DATA FOR THIS EXERCISE:
----

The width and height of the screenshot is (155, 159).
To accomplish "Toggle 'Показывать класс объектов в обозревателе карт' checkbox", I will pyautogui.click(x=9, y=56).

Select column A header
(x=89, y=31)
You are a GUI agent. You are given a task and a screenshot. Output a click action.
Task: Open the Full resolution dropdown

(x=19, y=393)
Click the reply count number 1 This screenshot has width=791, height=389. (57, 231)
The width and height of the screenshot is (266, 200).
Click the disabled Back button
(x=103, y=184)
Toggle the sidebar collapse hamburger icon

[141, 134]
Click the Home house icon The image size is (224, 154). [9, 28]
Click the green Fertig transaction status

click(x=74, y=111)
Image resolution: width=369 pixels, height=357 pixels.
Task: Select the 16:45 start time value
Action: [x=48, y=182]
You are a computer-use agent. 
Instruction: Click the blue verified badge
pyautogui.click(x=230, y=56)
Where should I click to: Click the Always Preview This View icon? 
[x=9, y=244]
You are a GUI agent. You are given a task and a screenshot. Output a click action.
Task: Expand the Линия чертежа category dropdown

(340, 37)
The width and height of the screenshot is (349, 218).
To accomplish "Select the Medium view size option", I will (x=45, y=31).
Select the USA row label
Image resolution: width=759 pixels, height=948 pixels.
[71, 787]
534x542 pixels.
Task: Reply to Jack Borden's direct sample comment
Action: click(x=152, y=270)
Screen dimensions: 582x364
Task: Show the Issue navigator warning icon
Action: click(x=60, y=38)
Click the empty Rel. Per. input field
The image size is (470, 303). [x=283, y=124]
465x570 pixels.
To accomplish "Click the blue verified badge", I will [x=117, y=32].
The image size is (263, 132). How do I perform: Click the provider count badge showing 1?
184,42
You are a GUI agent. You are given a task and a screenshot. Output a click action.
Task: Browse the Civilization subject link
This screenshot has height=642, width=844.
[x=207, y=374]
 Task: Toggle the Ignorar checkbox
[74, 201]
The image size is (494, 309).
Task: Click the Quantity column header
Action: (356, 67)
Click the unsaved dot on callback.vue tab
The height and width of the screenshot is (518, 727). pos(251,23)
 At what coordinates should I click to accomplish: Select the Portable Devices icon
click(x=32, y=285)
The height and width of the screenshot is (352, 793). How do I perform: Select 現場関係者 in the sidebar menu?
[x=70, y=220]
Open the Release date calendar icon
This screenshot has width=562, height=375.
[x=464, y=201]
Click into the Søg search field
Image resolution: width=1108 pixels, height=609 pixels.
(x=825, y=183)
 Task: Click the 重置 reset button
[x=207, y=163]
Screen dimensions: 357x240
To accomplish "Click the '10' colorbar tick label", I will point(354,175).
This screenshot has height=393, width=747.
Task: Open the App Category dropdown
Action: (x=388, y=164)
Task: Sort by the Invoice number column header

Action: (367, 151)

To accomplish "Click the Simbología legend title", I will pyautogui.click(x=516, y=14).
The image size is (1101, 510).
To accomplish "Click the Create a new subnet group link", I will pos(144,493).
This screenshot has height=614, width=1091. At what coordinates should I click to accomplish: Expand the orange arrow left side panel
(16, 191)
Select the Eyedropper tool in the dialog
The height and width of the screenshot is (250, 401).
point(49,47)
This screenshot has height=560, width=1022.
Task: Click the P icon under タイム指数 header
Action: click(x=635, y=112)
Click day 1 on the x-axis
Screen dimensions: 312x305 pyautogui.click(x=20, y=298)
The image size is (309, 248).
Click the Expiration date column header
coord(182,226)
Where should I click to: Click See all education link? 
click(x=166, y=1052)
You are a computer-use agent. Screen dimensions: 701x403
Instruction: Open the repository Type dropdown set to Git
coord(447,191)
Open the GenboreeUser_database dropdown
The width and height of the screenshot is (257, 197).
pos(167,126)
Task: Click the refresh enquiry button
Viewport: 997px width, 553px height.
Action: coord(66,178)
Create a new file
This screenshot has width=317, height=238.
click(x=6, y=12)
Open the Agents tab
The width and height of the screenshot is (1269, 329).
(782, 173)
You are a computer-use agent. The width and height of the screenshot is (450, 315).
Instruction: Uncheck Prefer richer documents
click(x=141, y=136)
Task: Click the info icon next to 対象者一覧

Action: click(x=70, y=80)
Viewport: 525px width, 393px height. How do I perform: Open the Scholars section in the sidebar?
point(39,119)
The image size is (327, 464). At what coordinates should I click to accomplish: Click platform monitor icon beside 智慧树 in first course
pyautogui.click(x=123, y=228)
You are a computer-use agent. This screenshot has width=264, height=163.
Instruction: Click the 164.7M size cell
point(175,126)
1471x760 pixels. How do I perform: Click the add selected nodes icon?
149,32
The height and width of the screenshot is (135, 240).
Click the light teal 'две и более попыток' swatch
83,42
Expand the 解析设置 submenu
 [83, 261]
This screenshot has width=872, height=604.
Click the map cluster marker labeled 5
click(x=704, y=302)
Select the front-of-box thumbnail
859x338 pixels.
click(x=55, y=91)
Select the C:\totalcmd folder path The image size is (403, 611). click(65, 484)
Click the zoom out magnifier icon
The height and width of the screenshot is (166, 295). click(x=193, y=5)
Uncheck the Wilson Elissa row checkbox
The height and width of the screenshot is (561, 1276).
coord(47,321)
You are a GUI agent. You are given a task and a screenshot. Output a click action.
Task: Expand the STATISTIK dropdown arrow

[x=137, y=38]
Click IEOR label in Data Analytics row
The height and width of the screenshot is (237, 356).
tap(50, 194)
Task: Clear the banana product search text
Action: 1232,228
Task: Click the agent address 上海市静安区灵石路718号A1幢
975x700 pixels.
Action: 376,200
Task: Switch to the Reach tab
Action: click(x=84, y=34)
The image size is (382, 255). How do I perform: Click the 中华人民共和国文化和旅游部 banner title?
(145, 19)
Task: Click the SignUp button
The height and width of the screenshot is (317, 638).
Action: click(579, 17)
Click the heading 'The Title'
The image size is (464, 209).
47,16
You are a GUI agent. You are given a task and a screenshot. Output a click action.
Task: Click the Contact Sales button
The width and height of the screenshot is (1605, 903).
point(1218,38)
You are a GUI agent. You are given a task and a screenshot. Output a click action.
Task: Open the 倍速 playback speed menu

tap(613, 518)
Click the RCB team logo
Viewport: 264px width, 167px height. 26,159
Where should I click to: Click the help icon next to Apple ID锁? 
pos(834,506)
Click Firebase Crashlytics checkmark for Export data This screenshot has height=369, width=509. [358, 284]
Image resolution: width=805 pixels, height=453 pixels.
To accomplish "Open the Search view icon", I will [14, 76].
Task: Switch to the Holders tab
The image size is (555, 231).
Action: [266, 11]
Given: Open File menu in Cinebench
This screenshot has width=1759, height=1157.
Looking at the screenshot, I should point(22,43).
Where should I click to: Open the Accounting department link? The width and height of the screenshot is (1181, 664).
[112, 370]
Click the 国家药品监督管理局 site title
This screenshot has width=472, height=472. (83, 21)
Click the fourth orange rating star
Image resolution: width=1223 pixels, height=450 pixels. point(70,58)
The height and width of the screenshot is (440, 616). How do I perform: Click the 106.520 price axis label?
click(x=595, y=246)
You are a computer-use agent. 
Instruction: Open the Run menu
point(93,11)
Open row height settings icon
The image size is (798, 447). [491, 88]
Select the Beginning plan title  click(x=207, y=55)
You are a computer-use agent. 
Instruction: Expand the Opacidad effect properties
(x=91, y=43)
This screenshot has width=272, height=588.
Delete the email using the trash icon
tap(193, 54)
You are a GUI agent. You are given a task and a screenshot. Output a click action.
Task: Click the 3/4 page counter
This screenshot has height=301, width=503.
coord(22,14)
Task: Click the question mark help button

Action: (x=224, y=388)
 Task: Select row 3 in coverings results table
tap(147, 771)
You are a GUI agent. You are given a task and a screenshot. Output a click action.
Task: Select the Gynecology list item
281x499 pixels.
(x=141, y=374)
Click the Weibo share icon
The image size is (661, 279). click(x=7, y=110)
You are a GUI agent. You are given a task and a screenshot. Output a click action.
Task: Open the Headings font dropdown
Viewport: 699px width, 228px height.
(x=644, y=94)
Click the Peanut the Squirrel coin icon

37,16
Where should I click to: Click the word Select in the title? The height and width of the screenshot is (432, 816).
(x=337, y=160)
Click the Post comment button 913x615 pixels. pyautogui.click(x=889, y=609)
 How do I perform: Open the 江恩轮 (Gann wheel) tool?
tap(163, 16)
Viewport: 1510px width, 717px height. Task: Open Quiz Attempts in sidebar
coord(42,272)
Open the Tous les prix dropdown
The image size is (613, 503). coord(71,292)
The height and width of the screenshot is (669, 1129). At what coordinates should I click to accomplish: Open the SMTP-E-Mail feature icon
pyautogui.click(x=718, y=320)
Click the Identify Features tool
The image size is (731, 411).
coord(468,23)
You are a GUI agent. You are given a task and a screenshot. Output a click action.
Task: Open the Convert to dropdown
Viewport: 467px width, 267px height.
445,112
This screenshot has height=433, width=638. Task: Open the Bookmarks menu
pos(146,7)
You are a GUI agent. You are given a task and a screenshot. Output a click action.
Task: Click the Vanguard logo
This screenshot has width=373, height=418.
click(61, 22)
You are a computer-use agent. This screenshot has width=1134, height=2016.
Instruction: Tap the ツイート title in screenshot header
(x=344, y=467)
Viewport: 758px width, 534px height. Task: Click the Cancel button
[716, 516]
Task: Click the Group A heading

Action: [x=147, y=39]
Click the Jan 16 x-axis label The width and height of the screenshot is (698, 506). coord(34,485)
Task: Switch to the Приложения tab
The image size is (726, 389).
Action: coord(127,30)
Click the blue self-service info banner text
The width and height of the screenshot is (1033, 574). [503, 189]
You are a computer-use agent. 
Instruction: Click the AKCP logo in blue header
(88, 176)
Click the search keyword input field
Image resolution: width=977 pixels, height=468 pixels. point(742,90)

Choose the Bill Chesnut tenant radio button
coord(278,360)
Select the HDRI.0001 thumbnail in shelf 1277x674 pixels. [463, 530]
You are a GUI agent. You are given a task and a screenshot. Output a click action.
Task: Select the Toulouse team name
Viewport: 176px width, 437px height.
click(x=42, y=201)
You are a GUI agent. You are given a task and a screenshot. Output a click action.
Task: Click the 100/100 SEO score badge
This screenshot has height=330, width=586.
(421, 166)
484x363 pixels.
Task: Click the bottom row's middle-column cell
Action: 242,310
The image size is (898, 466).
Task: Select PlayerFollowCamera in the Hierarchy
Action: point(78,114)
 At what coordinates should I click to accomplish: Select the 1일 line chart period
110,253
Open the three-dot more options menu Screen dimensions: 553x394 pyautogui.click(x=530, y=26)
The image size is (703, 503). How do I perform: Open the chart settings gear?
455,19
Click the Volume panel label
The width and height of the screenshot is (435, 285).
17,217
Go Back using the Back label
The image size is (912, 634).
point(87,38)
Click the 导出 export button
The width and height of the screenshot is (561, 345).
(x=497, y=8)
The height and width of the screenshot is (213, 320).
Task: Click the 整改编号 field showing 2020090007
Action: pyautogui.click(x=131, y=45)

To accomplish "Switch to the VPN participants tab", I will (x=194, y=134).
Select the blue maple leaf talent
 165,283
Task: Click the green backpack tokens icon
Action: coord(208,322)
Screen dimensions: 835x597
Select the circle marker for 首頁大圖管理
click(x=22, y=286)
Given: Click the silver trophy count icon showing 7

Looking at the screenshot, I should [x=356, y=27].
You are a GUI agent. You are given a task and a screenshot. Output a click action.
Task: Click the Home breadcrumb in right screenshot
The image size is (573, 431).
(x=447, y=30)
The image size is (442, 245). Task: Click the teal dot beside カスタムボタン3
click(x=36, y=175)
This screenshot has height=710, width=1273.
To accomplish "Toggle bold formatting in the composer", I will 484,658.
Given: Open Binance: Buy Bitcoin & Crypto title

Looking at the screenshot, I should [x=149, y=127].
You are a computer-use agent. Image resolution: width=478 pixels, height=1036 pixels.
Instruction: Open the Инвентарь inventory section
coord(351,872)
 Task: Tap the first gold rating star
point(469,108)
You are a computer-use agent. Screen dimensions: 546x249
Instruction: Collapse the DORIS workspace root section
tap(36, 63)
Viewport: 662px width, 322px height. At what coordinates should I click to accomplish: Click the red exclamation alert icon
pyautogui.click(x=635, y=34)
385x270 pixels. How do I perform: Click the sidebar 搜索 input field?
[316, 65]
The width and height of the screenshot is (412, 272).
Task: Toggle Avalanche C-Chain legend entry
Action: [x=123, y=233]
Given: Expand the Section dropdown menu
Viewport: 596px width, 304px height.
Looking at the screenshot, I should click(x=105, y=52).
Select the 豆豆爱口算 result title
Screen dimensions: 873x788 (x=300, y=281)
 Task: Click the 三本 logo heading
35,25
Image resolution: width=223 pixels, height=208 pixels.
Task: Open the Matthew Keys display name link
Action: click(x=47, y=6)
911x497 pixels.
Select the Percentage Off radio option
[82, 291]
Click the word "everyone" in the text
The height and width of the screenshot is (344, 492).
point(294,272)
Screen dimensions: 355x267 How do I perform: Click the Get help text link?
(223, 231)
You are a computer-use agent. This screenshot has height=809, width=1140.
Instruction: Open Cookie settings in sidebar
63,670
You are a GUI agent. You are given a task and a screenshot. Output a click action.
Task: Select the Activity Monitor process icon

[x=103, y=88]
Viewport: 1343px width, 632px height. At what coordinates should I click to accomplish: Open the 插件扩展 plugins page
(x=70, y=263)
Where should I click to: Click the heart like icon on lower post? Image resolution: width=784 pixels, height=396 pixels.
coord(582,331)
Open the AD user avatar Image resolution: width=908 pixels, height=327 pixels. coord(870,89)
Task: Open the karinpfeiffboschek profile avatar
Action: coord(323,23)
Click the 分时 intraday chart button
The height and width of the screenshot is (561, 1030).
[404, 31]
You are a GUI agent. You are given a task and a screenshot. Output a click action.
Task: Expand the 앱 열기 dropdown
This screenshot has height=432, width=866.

----

TASK OBJECTIVE: What is needed is a verbatim copy of every line in the records above from the one containing "Click day 1 on the x-axis" down to the one containing "Open the Agents tab", both included, and nothing more.

RESPONSE TO THIS TASK:
Click day 1 on the x-axis
Screen dimensions: 312x305 pyautogui.click(x=20, y=298)
The image size is (309, 248).
Click the Expiration date column header
coord(182,226)
Where should I click to: Click See all education link? 
click(x=166, y=1052)
You are a computer-use agent. Screen dimensions: 701x403
Instruction: Open the repository Type dropdown set to Git
coord(447,191)
Open the GenboreeUser_database dropdown
The width and height of the screenshot is (257, 197).
pos(167,126)
Task: Click the refresh enquiry button
Viewport: 997px width, 553px height.
Action: coord(66,178)
Create a new file
This screenshot has width=317, height=238.
click(x=6, y=12)
Open the Agents tab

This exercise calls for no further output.